Despite no reported crashes or injuries, Honda Motor (NYSE: HMC) has issued recalls for about 250,000 vehicles across the globe in order to fix a potential problem with the braking system in certain models.
The majority of the affected vehicles -- about 183,000 of them -- are in the U.S., though nearly 60,000 will be recalled in Japan, Reuters reports. Honda models in five other countries have also been called back for retooling. The American recalls include the 2005 Honda Pilot, 2005-2006 Acura MDX, and the 2005 Acura RL.
According to the company, the potential problem involves an electrical capacitor on the Vehicle Stability Assist control unit that may have been damaged during manufacture. This could cause the VSA system to malfunction and apply a small amount of brake force for a fraction of a second, without any input by the driver.
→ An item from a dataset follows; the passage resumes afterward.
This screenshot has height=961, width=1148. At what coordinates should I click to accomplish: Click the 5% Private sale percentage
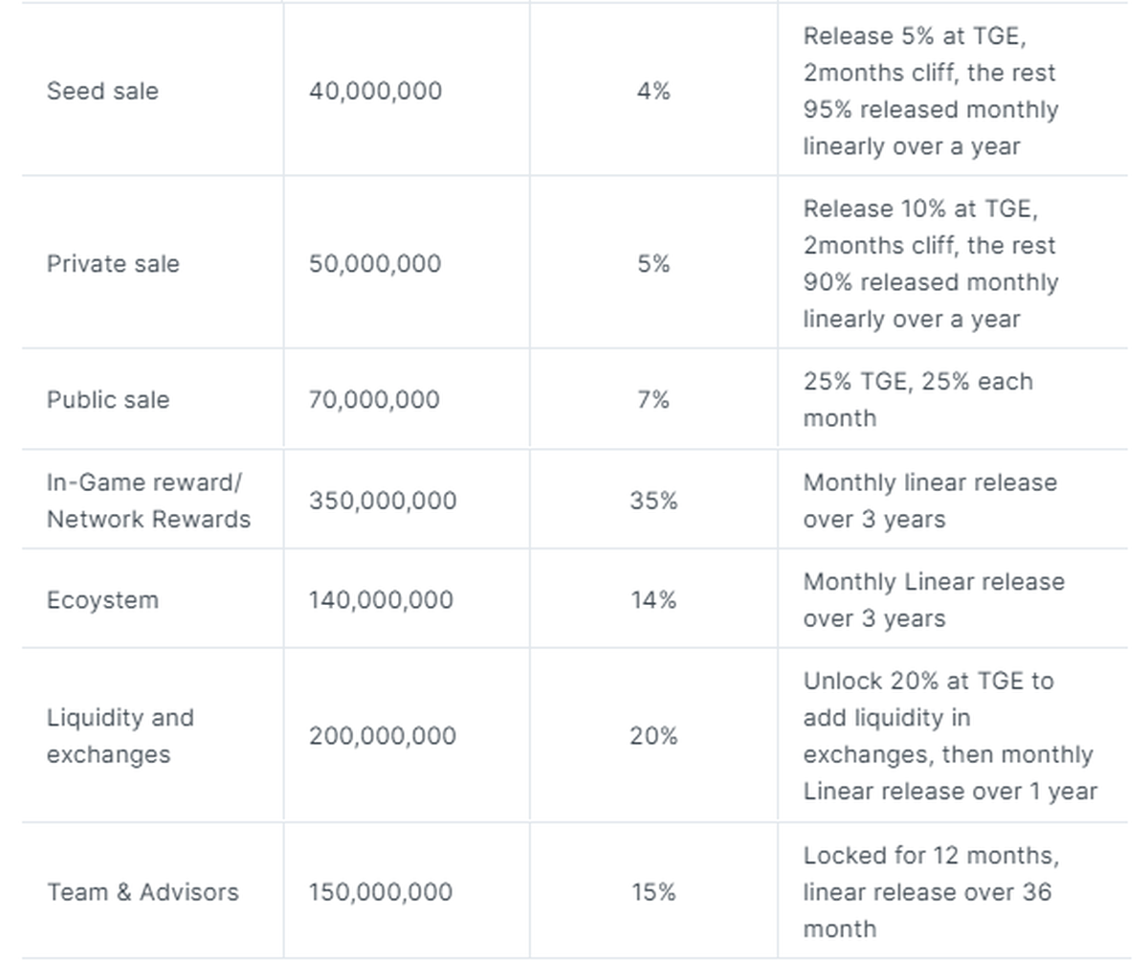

Or, the amount of brake force applied could exceed the driver's intended input.
It isn't the first time this year that Honda has realized potential safety issues in vehicles already on the road. The Honda Pilot in particular has undergone a tough year: In January the company recalled nearly 750,000 newer Honda Pilots and Honda Odysseys due to manufacturing issues with the driver's side airbag.
The Japan-based company is struggling to remain competitive with other automotive companies all around the world. Between the 2008 fiscal year and the 2012 fiscal year, the company saw its revenues slide more than 33%.